Purpose: To correlate inflammatory and proangiogenic key cytokines from undiluted vitreous of treatment-naïve central retinal vein occlusion (CRVO) patients with SD-OCT parameters.Methods: Thirty-five patients (age 71.1 years, 24 phakic, 30 nonischemic) underwent intravitreal combination therapy, including a single-site 23-gauge core vitrectomy. Twenty-eight samples from patients with idiopathic, non-uveitis floaterectomy served as controls. Interleukin 6 (IL-6), monocyte chemoattractant protein-1 (MCP-1), and vascular endothelial growth factor (VEGF-A) levels were correlated with the visual acuity (logMar), category of CRVO (ischemic or nonischemic) and morphologic parameters, such as central macular thickness-CMT, thickness of neurosensory retina-TNeuro, extent of serous retinal detachment-SRT and disintegrity of the IS/OS and others.Results: The mean IL-6 was 64.7pg/ml (SD ± 115.8), MCP-1 1015.7 ( ± 970.1), and VEGF-A 278.4 ( ± 512.8), which was significantly higher than the control IL-6 6.2 ± 3.4pg/ml (P=0.06), MCP-1 253.2 ± 73.5 (P<0.0000001) and VEGF-A 7.0 ± 4.9 (P<0.0006). All cytokines correlated highly with one another (correlation coefficient r=0.82 for IL-6 and MCP-1; r=0.68 for Il-6 and VEGF-A; r=0.64 for MCP-1 and VEGF-A).

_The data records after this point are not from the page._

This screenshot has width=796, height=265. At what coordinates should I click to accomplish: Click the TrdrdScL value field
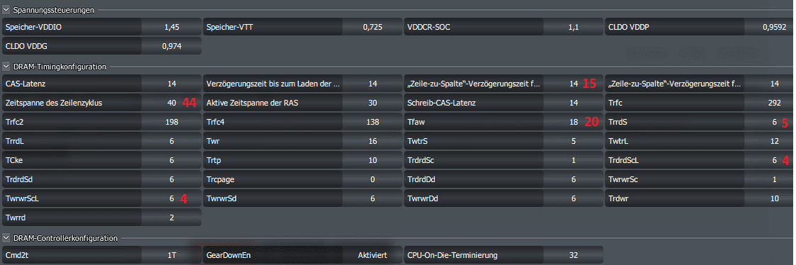tap(775, 160)
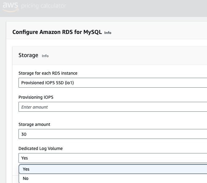The width and height of the screenshot is (207, 183).
Task: Open the Storage for each RDS instance dropdown
Action: [113, 83]
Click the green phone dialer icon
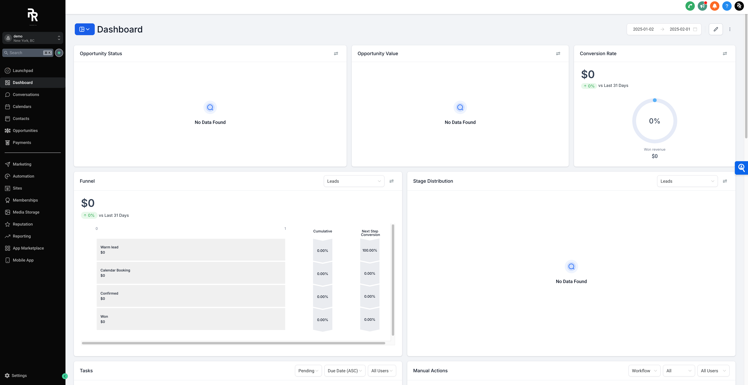The width and height of the screenshot is (748, 385). click(x=690, y=6)
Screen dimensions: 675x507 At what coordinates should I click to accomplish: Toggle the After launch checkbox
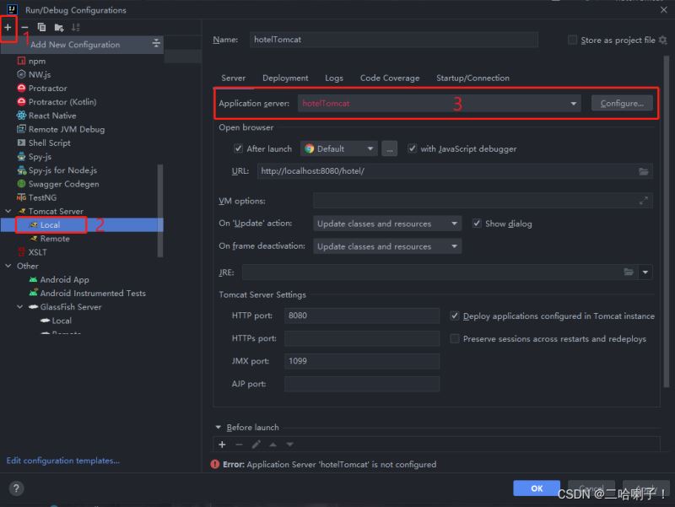[239, 148]
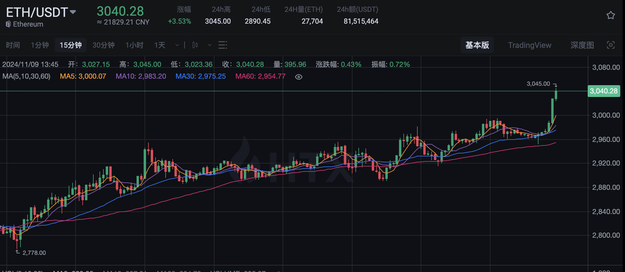
Task: Click the Ethereum coin logo icon
Action: click(8, 24)
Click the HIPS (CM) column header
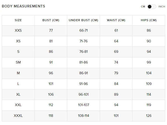Image resolution: width=167 pixels, height=125 pixels. (x=149, y=20)
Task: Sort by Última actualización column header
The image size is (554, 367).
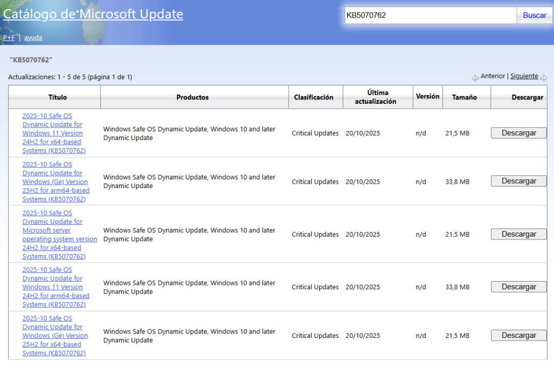Action: coord(375,97)
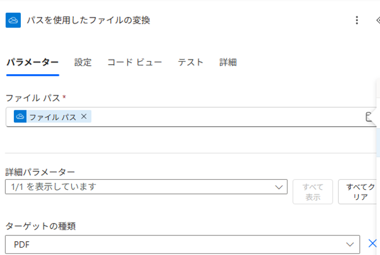The height and width of the screenshot is (255, 380).
Task: Click empty area of ファイル パス input field
Action: point(223,117)
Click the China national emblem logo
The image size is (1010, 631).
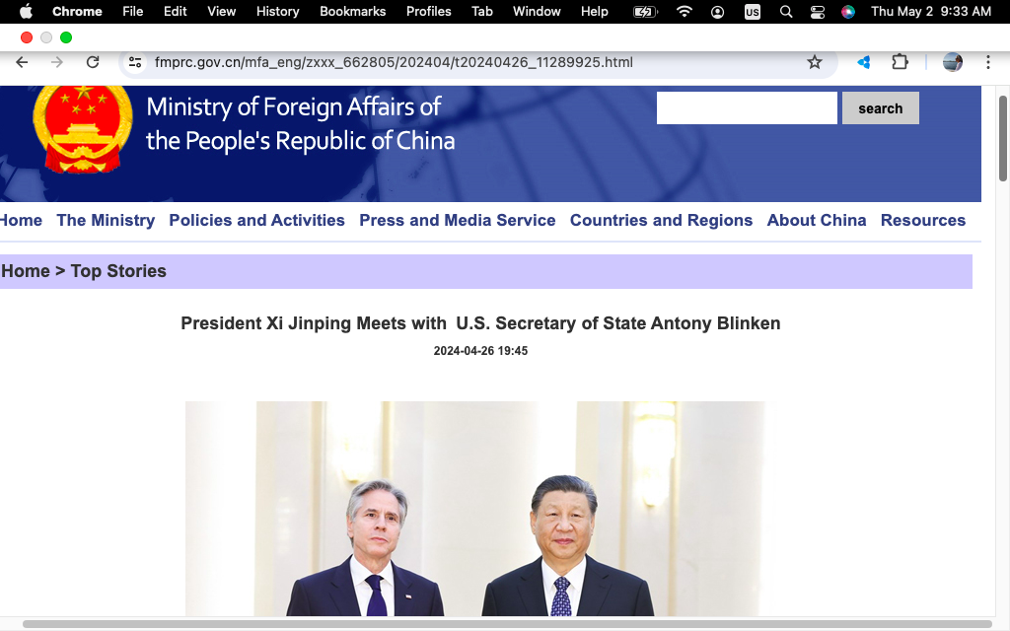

IL-6 correlated significantly with CMT, TRT, SRT, dIS/OS, and dELM. MCP-1 correlated significantly with SRT, dIS/OS, and dELM. VEGF-A correlated not with changes in SD-OCT, while it had a trend to be higher in the ischemic versus the nonischemic CRVO group (P=0.09).Conclusions: The inflammatory cytokines were more often correlated with morphologic changes assessed by SD-OCT, whereas VEGF-A did not correlate with CRVO-associated changes in SD-OCT. VEGF inhibition alone may not be sufficient in decreasing the inflammatory response in CRVO therapy.

Highlights

  • Today, we can assess central retinal vein occlusion (CRVO) patients for changes in central macular thickness (CMT), but we can conduct a detailed analysis of the neurosensory retina layers

  • Our group has previously described the rationale and the clinical outcome of a combination therapy including a core vitrectomy with the application of anti-vascular endothelial growth factor (VEGF) agents and steroids and we have described the differences of intravitreal cytokines in different RVO categories [14,15]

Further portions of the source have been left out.